What the Hell Is Microsoft Doing with My Computer?  - nickb
http://www.eweek.com/article2/0,1895,2182967,00.asp
======
dfranke
2.3 Internet-Based Services Components. The Software contains components that
enable and facilitate the use of certain Internet-based services. You
acknowledge and agree that Microsoft may automatically check the version of
the Software and/or its components that you are utilizing and may provide
upgrades or fixes to the Software that will be automatically downloaded to
your Workstation Computer.

2.4 Internet Gaming/Update Features. If you choose to utilize the Internet
gaming or update features within the Software, it is necessary to use certain
computer system, hardware, and software information to implement the features.

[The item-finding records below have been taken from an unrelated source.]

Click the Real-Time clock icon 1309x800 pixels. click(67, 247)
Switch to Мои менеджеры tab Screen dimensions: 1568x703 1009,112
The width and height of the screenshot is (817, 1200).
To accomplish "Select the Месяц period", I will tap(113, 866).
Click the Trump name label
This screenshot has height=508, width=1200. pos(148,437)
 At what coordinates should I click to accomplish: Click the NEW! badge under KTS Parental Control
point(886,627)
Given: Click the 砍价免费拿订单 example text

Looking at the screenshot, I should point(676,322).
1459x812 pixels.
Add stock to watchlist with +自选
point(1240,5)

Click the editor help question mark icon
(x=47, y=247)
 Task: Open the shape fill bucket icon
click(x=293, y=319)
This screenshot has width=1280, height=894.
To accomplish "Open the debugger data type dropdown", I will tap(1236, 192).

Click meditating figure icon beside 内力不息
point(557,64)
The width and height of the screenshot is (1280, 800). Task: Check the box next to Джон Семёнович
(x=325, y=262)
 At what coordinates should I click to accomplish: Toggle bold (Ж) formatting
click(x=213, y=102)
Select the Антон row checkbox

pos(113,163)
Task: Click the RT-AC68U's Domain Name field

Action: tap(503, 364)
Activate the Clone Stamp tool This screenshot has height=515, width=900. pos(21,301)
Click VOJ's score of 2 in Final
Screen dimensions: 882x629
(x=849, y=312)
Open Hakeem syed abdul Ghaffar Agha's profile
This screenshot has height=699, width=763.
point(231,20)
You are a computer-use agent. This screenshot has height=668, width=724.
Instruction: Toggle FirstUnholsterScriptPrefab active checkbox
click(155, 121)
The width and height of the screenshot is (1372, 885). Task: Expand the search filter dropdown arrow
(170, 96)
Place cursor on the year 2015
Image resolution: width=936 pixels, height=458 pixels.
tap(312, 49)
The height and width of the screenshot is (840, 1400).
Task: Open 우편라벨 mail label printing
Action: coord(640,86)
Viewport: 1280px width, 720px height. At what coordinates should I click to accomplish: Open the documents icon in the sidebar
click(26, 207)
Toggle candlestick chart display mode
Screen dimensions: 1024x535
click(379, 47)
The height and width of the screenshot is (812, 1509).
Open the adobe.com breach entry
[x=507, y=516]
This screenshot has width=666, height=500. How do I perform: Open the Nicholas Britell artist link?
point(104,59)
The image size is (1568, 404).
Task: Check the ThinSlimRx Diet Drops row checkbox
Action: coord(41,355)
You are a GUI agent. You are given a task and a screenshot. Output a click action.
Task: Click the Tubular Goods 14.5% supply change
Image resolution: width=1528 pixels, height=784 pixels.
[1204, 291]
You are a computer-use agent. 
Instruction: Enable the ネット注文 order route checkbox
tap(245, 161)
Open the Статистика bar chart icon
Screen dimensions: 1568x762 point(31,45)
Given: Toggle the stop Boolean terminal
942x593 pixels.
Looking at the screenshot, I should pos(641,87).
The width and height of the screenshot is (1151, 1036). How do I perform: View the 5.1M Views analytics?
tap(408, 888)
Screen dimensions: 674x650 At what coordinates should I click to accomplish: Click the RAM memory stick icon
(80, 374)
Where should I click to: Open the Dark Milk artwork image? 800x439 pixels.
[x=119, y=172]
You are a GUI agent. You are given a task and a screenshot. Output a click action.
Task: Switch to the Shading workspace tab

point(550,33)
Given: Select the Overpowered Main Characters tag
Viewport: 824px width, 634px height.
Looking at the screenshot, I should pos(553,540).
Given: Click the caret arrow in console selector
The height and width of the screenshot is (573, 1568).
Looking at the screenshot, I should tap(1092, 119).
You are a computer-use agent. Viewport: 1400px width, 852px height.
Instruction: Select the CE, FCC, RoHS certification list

By using these features, you explicitly authorize Microsoft or its designated
agent to access and utilize the necessary information for Internet gaming
and/or updating purposes. Microsoft may use this information solely to improve
our software or to provide customized services or technologies to you.
Microsoft may disclose this information to others, but not in a form that
personally identifies you.

I've always simply assumed that Micros~1 was doing this sort of thing without
my knowledge. This is why, if I must run Windows, I do it on a dedicated
machine or inside VMWare rather than dual-booting, and won't store my PGP keys
on Windows systems. Just think of Windows as malware and treat it accordingly,
and you won't get upset when it proves you right.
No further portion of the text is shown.